---- Ausgewählter Auszug

Diese Ankündigung hat doch ziemlich überrascht. Als Captive-Halbleiterhersteller, der vorrangig den eigenen Bedarf deckt, taucht IBM in der Hitliste der weltweit größten Mikroelektronik-Hersteller in der Regel gar nicht auf. Vielleicht wurde deswegen allgemein erwartet, daß es zum wiederholten Male die Japaner sein würden, die die Serienproduktion der nächsten Speicherchip-Generation bekannt geben würden. Nun darf jedoch nicht der Eindruck entstehen, als wenn die Söhne Nippons abgehängt wären.

Ganz im Gegenteil: Nach wie vor kontrollieren die japanischen Chip-Produzenten etwa 90 Prozent des DRAM-Chip-Weltmarktes und auch die großen japanischen Halbleiterhersteller werden noch dieses Jahr die Produktion des 4-Megabit-DRAM-Chips aufnehmen. Und es sollte uns nicht überraschen, wenn sie die Produktion mit einer Großserienkapazität aufnehmen, die den zeitlichen Vorsprung der IBM schnell vergessen läßt.

Dennoch, der europäische Marktbeobachter gewinnt in letzter Zeit zunehmend den Eindruck, daß sich in den USA Schritte vollziehen, die durchaus geeignet erscheinen, das globale Wettbewerbsszenario in der Mikroelektronik nachhaltig zu beeinflussen. Nach der Gründung von Sematech durch die maßgeblichen Halbleiterhersteller der USA wurde kürzlich die Gründung der "US Memories Inc." zur Herstellung des 4-Megabit-Chips bekannt gegeben. Schon bei Sematech war IBM die treibende Kraft. Auf der Grundlage einer Lizenz von IBM soll nunmehr das DRAM-Joint-venture mit LSI Logic, National Semiconductor, AMD, Intel, DEC und HP dafür sorgen, daß die amerikanische Industrie ihre Abhängigkeit von den japanischen Chip-Lieferanten abbauen kann.

--------

[Gestellte Aufgabe]:
Beantworte zum ausgewählten Auszug oben diese Fragen:
(a) Welchen Anteil am DRAM-Chip-Weltmarkt kontrollieren die japanischen Chip-Produzenten?
(b) Wozu wurde die „US Memories Inc.“ gegründet?
(c) Mit welchen Unternehmen soll das DRAM-Joint-venture auf Grundlage einer Lizenz von IBM gebildet werden?

---- Datenauszug

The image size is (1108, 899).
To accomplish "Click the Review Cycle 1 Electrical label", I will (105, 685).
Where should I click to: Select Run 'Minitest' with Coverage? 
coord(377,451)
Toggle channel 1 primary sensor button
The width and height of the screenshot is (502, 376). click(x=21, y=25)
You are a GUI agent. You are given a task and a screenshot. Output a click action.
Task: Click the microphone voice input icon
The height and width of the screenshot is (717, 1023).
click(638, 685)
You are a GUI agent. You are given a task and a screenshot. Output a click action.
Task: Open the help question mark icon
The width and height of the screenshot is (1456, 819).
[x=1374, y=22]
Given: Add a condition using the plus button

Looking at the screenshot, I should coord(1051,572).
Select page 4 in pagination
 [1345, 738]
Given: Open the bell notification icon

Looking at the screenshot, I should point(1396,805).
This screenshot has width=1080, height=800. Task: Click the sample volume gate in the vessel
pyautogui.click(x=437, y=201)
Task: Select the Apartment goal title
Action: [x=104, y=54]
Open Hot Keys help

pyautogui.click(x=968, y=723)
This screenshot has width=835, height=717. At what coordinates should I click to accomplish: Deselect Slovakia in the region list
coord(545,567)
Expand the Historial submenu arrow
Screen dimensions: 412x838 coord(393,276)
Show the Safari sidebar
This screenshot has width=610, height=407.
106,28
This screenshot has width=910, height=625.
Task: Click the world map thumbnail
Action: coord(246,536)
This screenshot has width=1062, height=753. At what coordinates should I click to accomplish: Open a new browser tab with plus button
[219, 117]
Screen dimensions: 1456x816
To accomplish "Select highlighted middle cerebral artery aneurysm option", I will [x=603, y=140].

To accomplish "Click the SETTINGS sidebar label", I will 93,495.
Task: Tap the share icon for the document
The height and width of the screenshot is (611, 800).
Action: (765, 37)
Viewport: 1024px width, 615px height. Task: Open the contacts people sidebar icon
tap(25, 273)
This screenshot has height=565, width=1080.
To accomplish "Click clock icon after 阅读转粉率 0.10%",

--------

[Antwort zur Aufgabe]:
(a) Die japanischen Chip-Produzenten kontrollieren etwa 90 Prozent des DRAM-Chip-Weltmarktes.
(b) Die „US Memories Inc.“ wurde zur Herstellung des 4-Megabit-Chips gegründet.
(c) Das Joint-venture soll mit LSI Logic, National Semiconductor, AMD, Intel, DEC und HP gebildet werden.